COA affirms trial court's award of mediation fees for party failing to attend (NPO COA Decision)
The number of mediations is increasing while the number of trials is dropping through the floor. Oftentimes mediation is ordered by the trial judge, and either local rules or the court order contains requirements for attendance and arranging for mediation.
In court-ordered mediation, many lawyers agree that the court may order attendance at mediation, and the rub comes regarding the payment for mediation when one side feels it's a waste of time. Nonetheless mediation is usually held, and the mediator paid.
The next rub for some is if mediation is ordered, and the court cannot compel you agree to a settlement at mediation, then what happens if one side believes the other side has not entered mediation in good faith?
Or the insurance adjuster or the insured fail to personally appear at the mediation?
Although these may be interesting questions, they are not yet answered by any published or nonpublished decision in Kentucky that I have discovered or uncovered yet. [And if there is, then please by all means post it as a comment!]
However, one question has been the subject of a nonpublished Court of Appeals decision, styled Sullivan v. Anderson, 2006-CA-000586.pdf, in which the defenant's attorney apparently believed the parties had agreed to mediation but the pro se litigant did not attend the mediation. The insurance defense lawyer then arranged for the date, time, location, and mediator and notifed the pro se litigant who did nothing.

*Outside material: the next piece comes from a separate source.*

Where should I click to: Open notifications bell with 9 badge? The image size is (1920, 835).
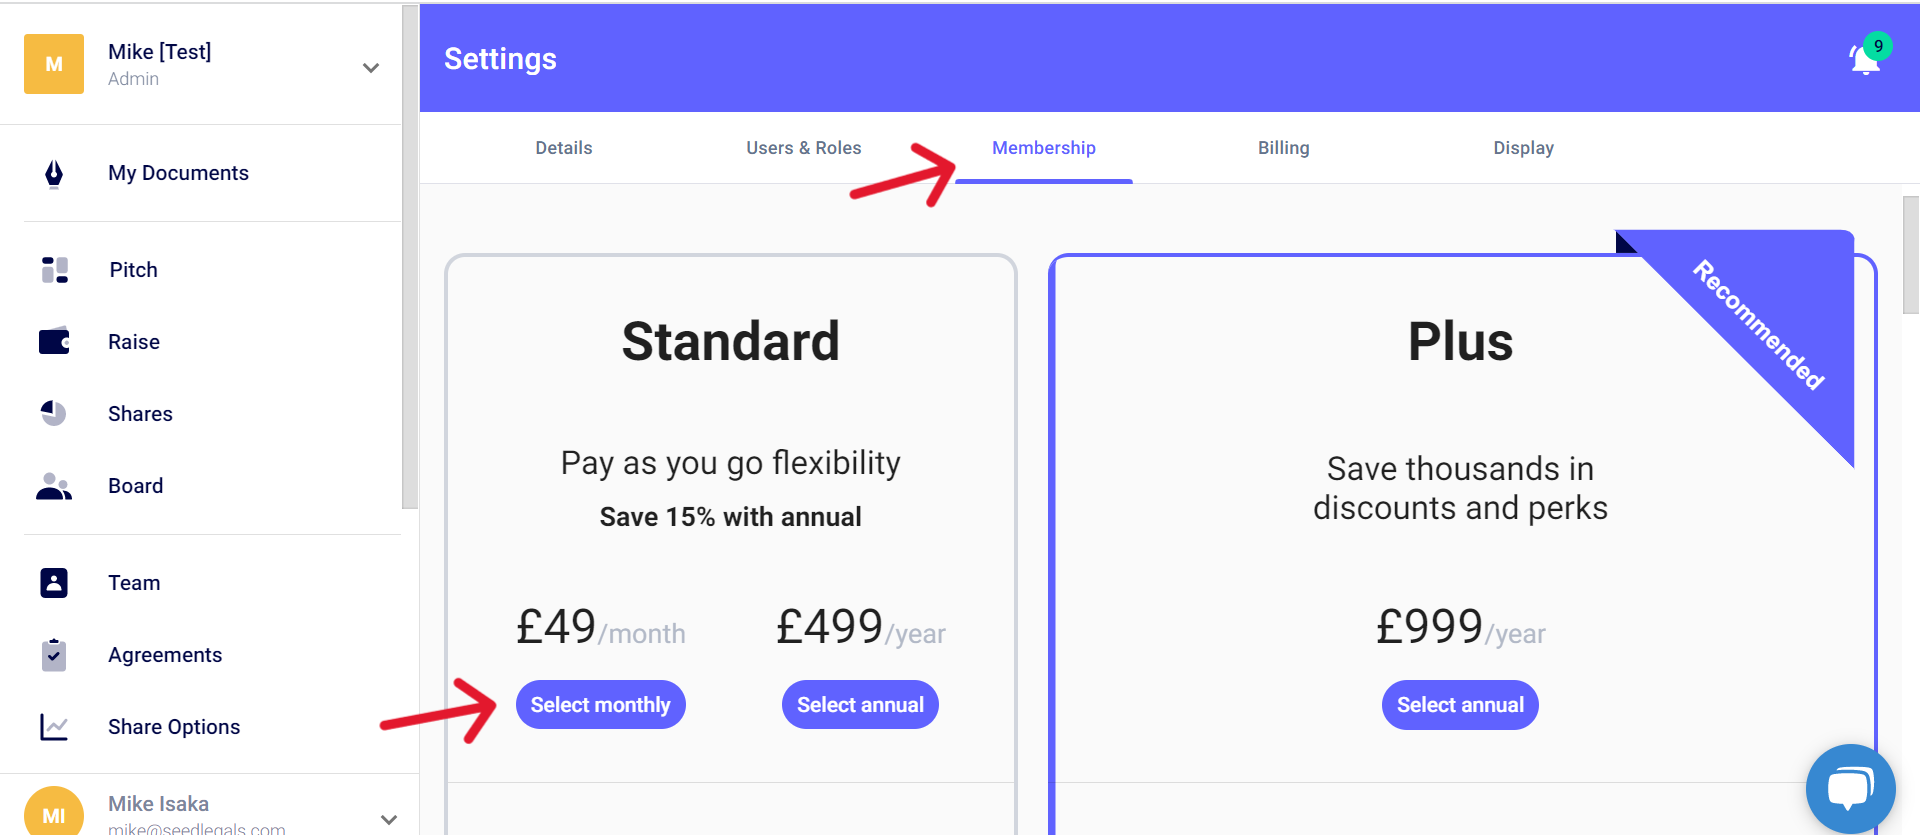pos(1867,56)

Judge Vanmeter in affirming a Jefferson Circuit Court decision by Judge Stephen Mershon held that although a party was not obligated to attend the "agreed" upon mediation, he was obligated to notify the other side he would not attend so as not to waste the mediator's time.
What is interesting in this decision is the opening given to the lower court's inherent authority.

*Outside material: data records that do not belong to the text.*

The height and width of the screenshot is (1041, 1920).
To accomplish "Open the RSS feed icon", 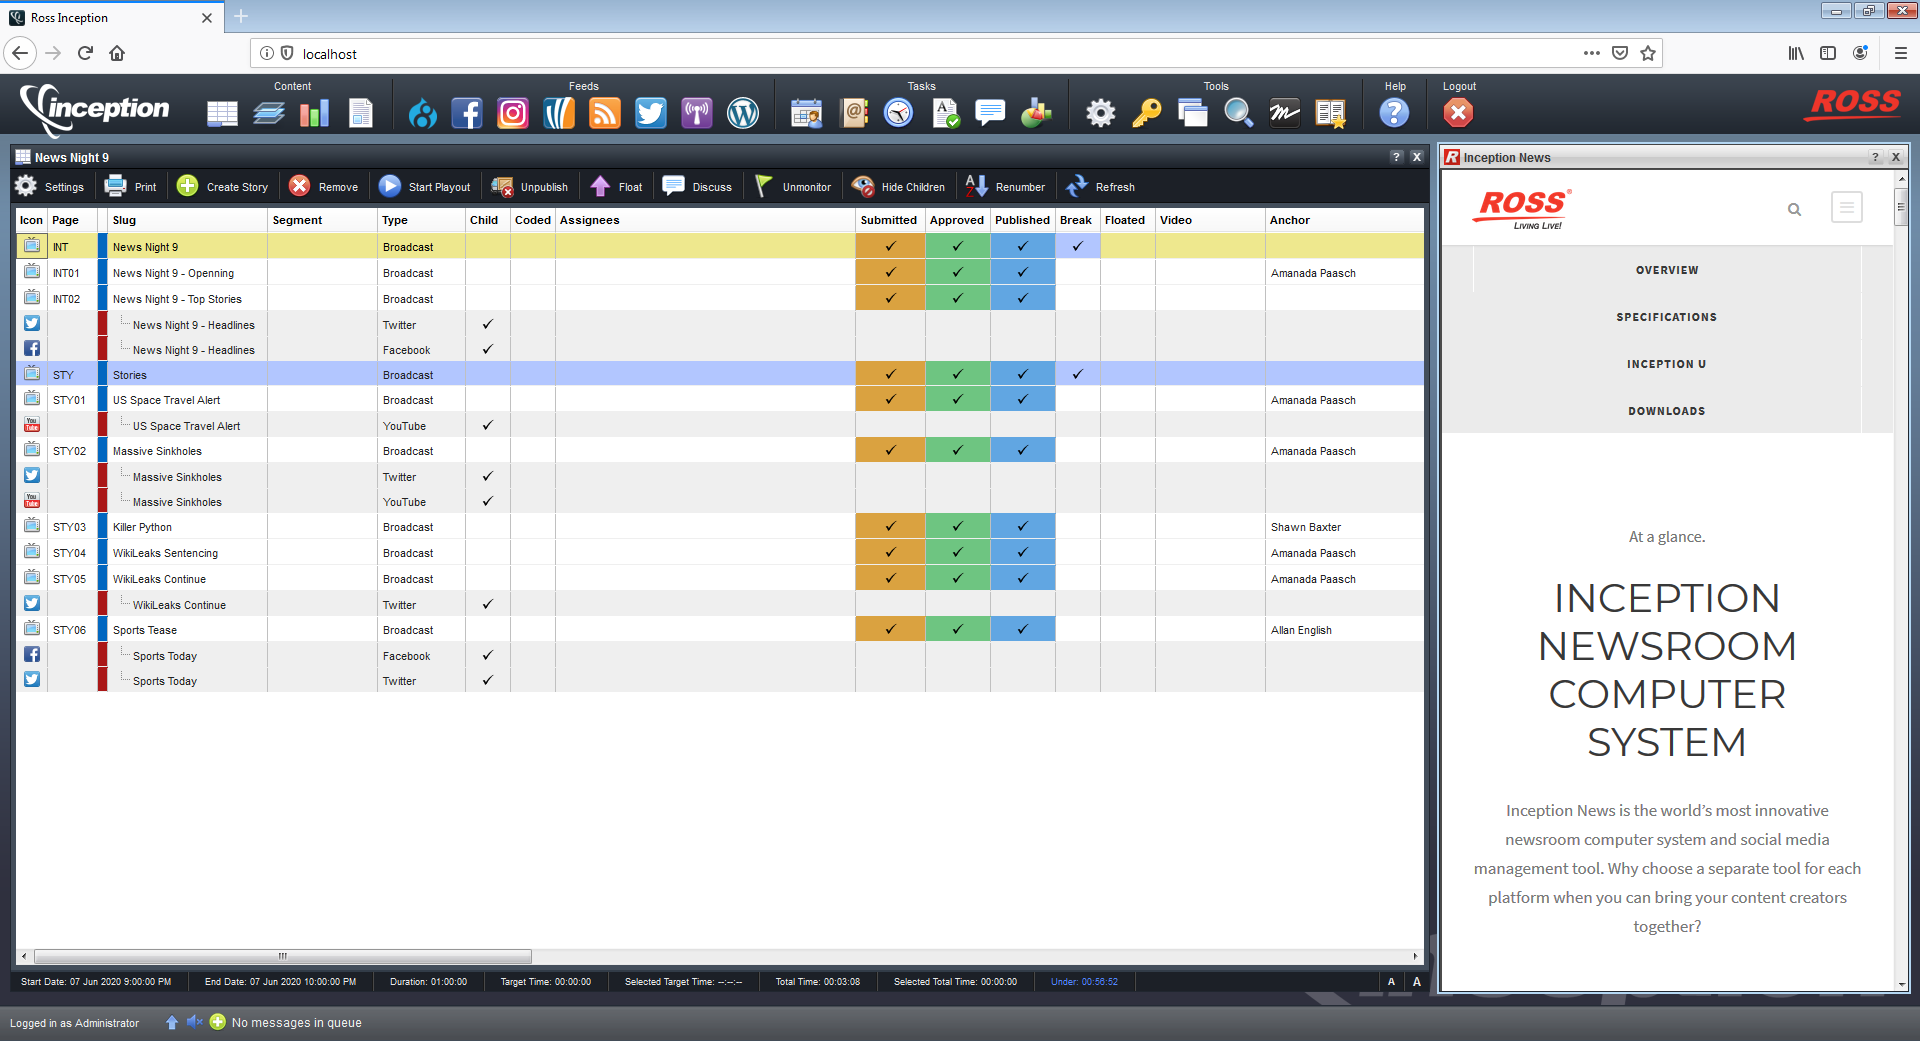I will coord(604,113).
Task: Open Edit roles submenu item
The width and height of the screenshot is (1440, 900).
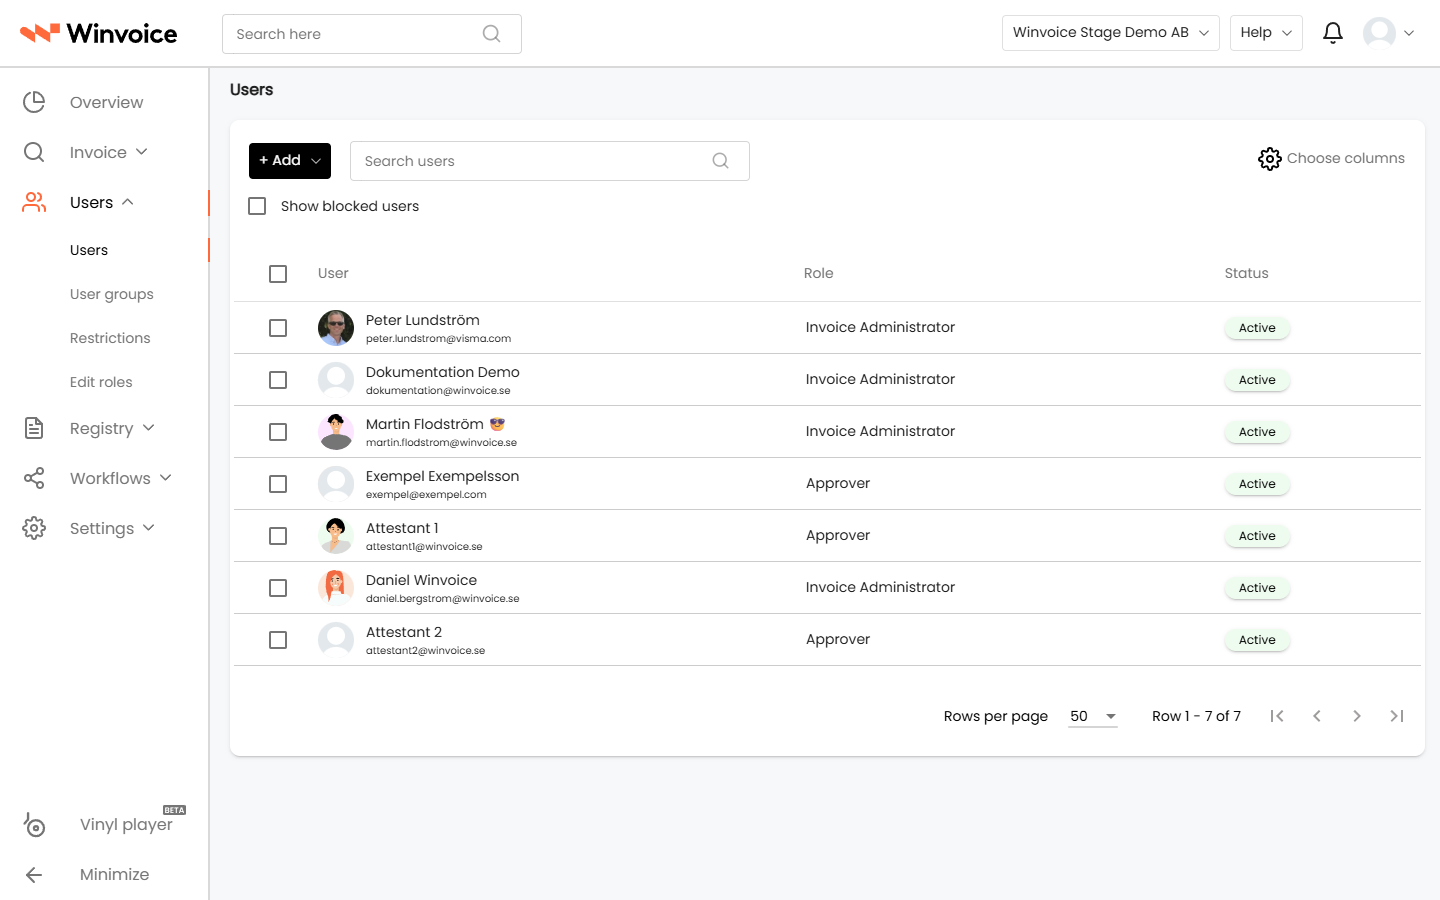Action: click(x=101, y=382)
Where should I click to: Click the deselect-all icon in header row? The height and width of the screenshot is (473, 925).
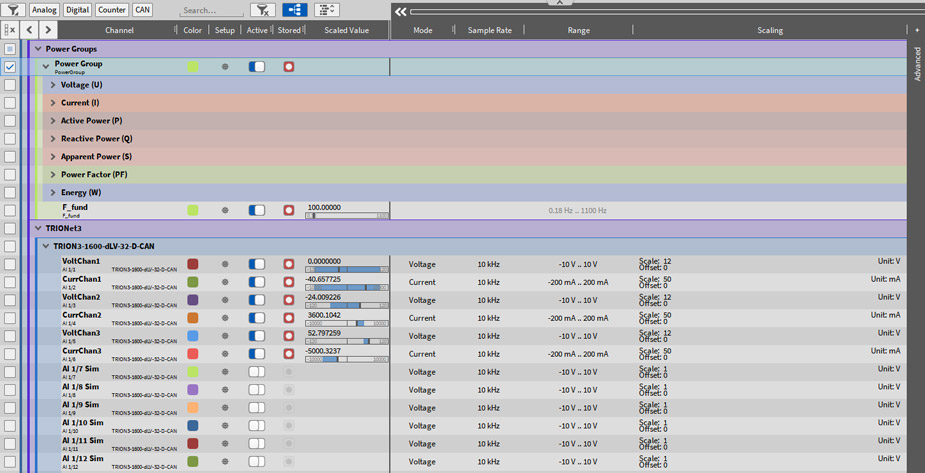click(10, 30)
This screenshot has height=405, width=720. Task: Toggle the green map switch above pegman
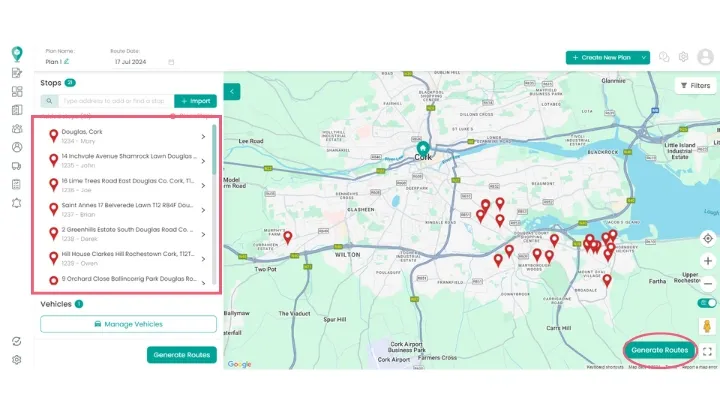(707, 303)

We agree with Sullivan and the trial court that Sullivan was not obligated to attend the mediation since it was not ordered by the court. However, Anderson did not have any reason to know that the parties had not agreed on mediation since Sullivan did not inform her that he did not agree to the arranged mediator and mediation date. A Kentucky court “may invoke its inherent power to impose attorney's fees and related expenses on a party as a sanction for bad faith conduct, regardless of the existence of statutory authority or remedial rules.” Lake Village Water Ass'n, Inc. v. Sorrell, 815 S.W.2d 418, 421 (Ky.App. 1991) (citing Chambers v. Nasco, 501 U.S. 32, 111 S.Ct. 2123, 115 L.Ed.2d 27 (1991)).
Could this inherent authority be used in the other direction when
- the insurance defense lawyer shows up at mediation without the adjuster or the insured and relying upon the adjuster's attendance by telephone?
- the adjuster in attendance does not have settlement authority extending to the policy limits?
- the adjuster has to leave early?
- the adjuster with higher authority is not available by phone, or there are delays in contacting the adjuster by telephone?